Hala durumu anlamamakta ısrar edenlere, iki hukuk adamının sözlerini hatırlatmak isterim:
Yargıtay Birinci Başkanı; 1 Eylül 2015’de yaptığı konuşmada şunları söyledi:
“Son yıllarda, gündemin ön sıralarında yer alan davalarda temel kurallara aykırı şekilde yapılan adli işlemler Türk kamuoyunu ciddi şekilde meşgul etmiş ve uluslar arası alanda da bunun yansımaları olmuştur. Hukuka aykırı işlemlerin hedefi olan gazetecilerin, siyasetçilerin, hakim ve savcıların, bürokratların ve kritik noktalardaki Silahlı Kuvvetler mensupları ile emniyet görevlilerinin toplum ve devlet hayatı açısından taşıdıkları önem dikkate alınırsa, söz konusu ihlallerin adalet sisteminin rutin işleyişinden kaynaklanan münferit hatalardan ayrı bir şekilde değerlendirilmesi gerekir.”
Yargıtay Birinci Başkanı; açık şekilde “kritik noktalardaki Silahlı Kuvvetler mensuplarının” hukuka aykırı işlemlerin hedefi olduklarını, bu kişilerin devlet hayatı açısından taşıdıkları önemin dikkate alınmasını ve yapılanın rutin işleyişinden kaynaklanan münferit hatalar olarak görülmemesine işaret etmektedir.

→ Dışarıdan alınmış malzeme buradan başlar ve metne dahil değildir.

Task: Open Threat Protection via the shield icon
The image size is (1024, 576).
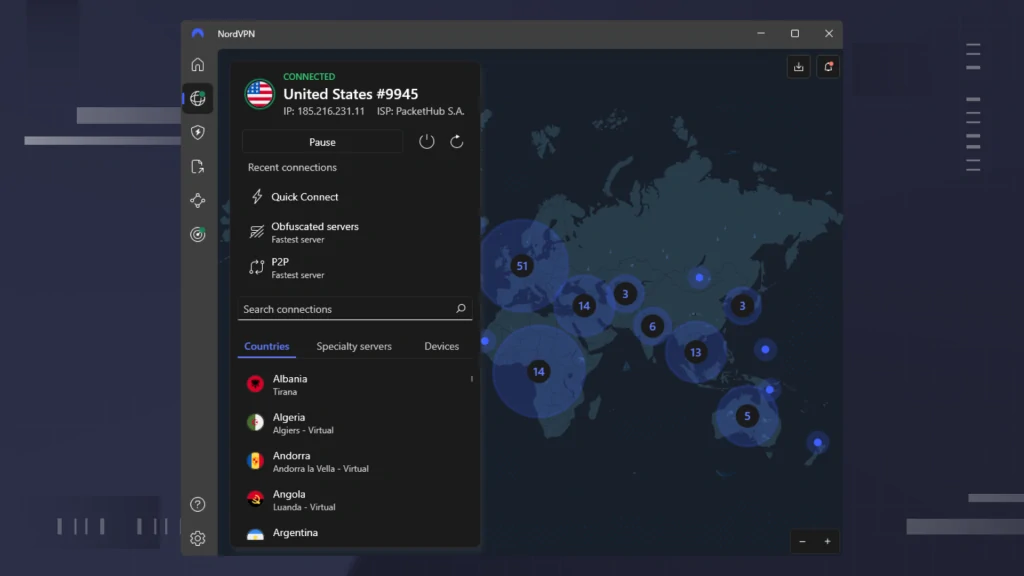Action: 197,131
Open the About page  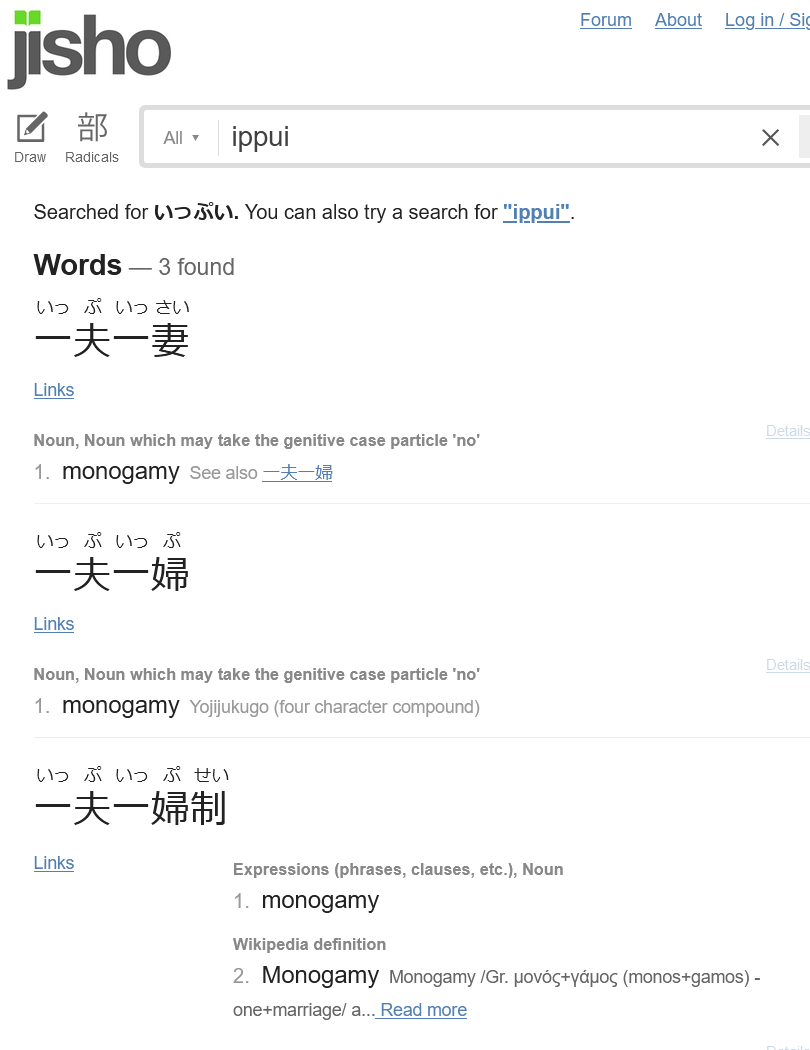678,20
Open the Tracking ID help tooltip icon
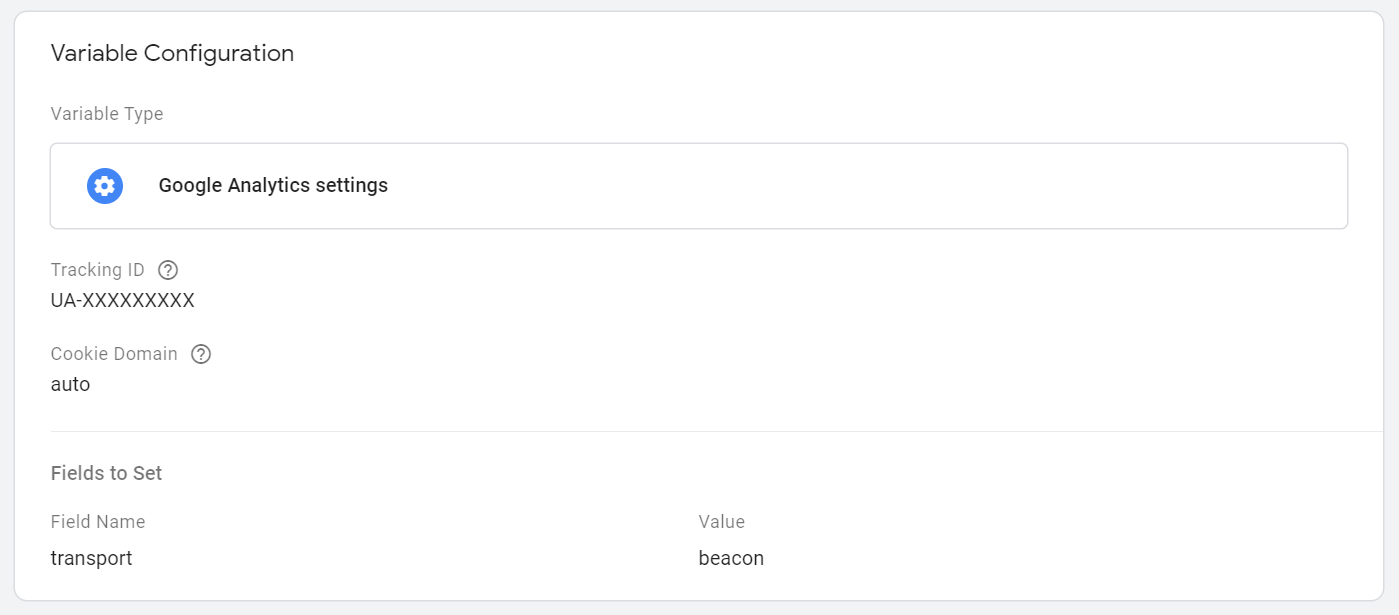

HSYK 2. Daire Başkanı 21 Eylül 2015 günü basına yansıyan konuşmasında ise şu noktaya temas etti:
“Yasa dışılığa, adalet ülküsü dışında hareket eden, hukuk zemininde kalmayan eylemlere göz yumulduğunda neler yaşandığını, yakın bir geçmişte, Ergenekon, Balyoz, Poyrazköy, İzmir ve İstanbul Casusluk, Hanefi Avcı, İlhan Cihaner, Ahmet Şık, Nedim Şener soruşturma ve davalarında hep birlikte gördük, izledik ve ders aldık.”
HSYK 2. Daire Başkanı da, başta “Ergenekon” davası olmak üzere, bu davalarda yaşanan hukuksuzlukları gördüklerine ve buralardan ders çıkardıklarına değinmektedir.

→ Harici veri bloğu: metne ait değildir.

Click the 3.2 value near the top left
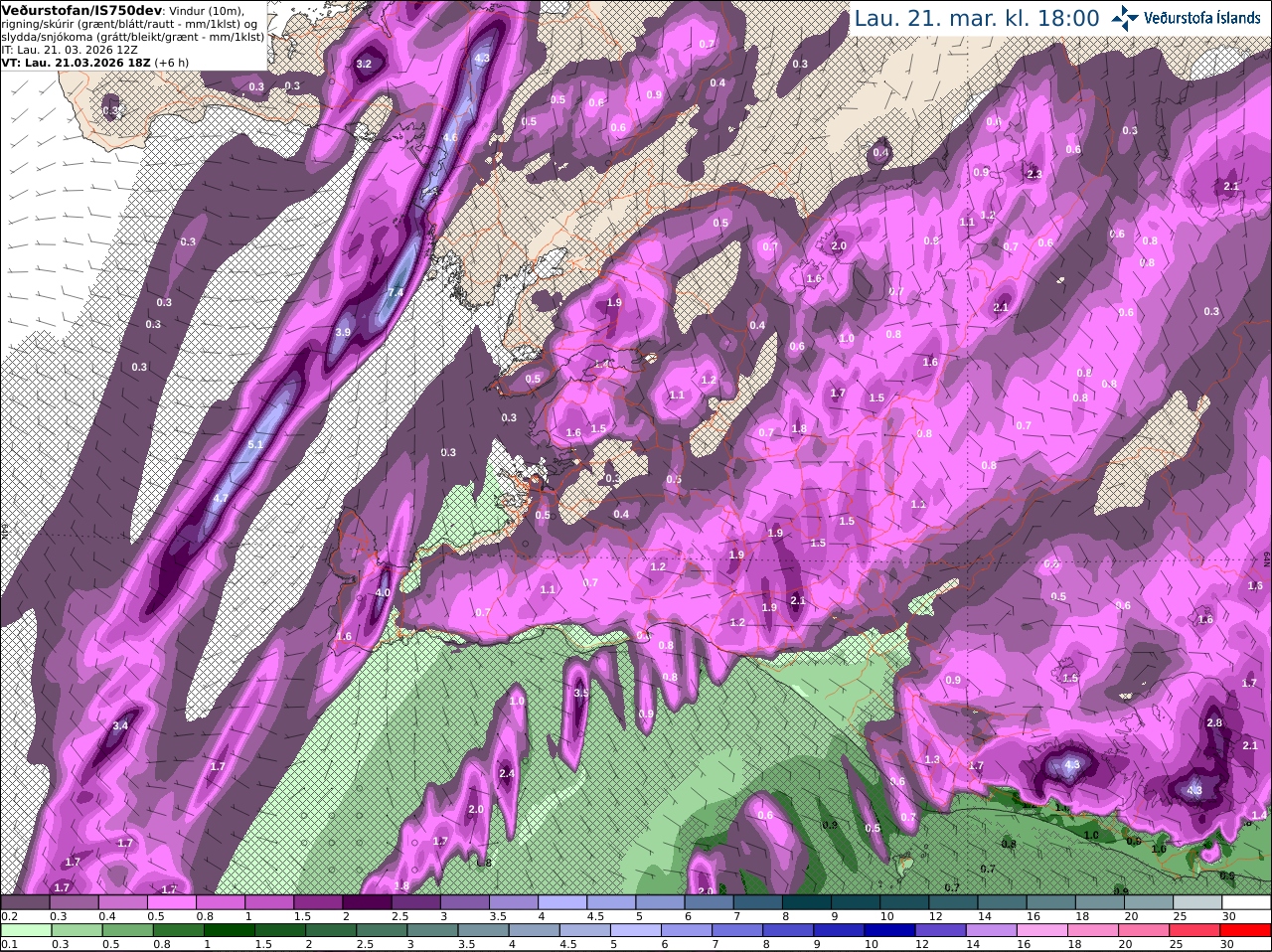 [364, 64]
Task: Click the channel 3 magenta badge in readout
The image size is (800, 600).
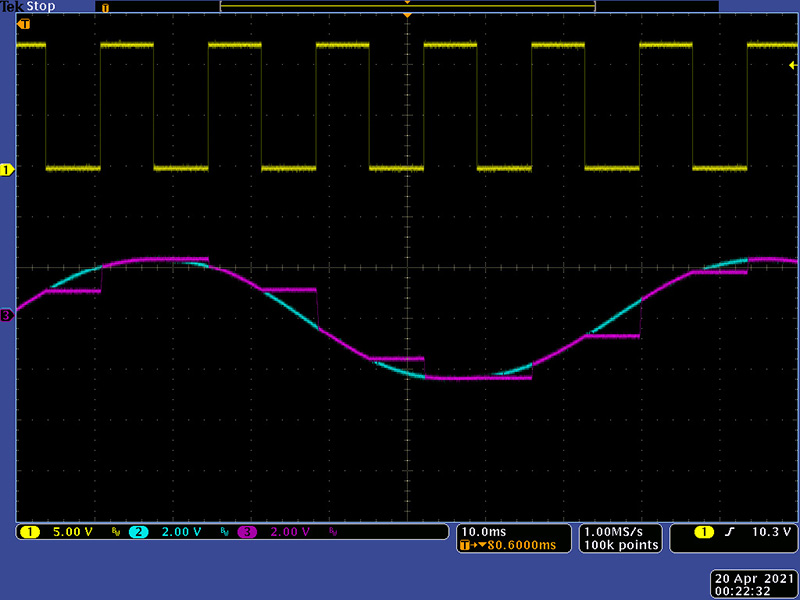Action: tap(246, 532)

Her şey bütün çıplaklığı ile ortadadır.
Adeta “düşman hukuku” uygulanarak suçlananlar, cezaevlerinde yıllarca tutulanlar, bugün Türk Milletinin gözünde suçsuzdurlar, çoktan beraat etmişlerdir.
Ya bu süreçte hayatını kaybedenler? Onları geriye getirebilecek bir güç var mıdır?
Ortada yapılacak iki şey kalmıştır:
Birincisi, bu süreçte zarar görenlerin “itibarlarının” geri verilmesi, böylelikle Türk Silahlı Kuvvetleri’nin kırılan onur ve gururunun tamir edilmesidir.
İkincisi ise, bu komploları planlayan, icra eden ve açıkça destekleyenlerin yargı önüne çıkartılarak, adil şekilde yargılanmasıdır.
Hala önümüzde zaman ve şans olduğunu düşünmekteyim.
Heyetinizin bu tarihi fırsatı en iyi şekilde kullanacağına ilişkin inancımı koruyorum.